The exercise: Put each line of the data below into a JSON list of strings, one string per line, and leave out any blank lines.

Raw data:
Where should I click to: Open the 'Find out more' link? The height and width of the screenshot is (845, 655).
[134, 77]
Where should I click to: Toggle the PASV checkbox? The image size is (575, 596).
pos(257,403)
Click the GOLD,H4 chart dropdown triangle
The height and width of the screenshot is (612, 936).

Complete output:
[
  "Where should I click to: Open the 'Find out more' link? The height and width of the screenshot is (845, 655).",
  "[134, 77]",
  "Where should I click to: Toggle the PASV checkbox? The image size is (575, 596).",
  "pos(257,403)",
  "Click the GOLD,H4 chart dropdown triangle",
  "The height and width of the screenshot is (612, 936)."
]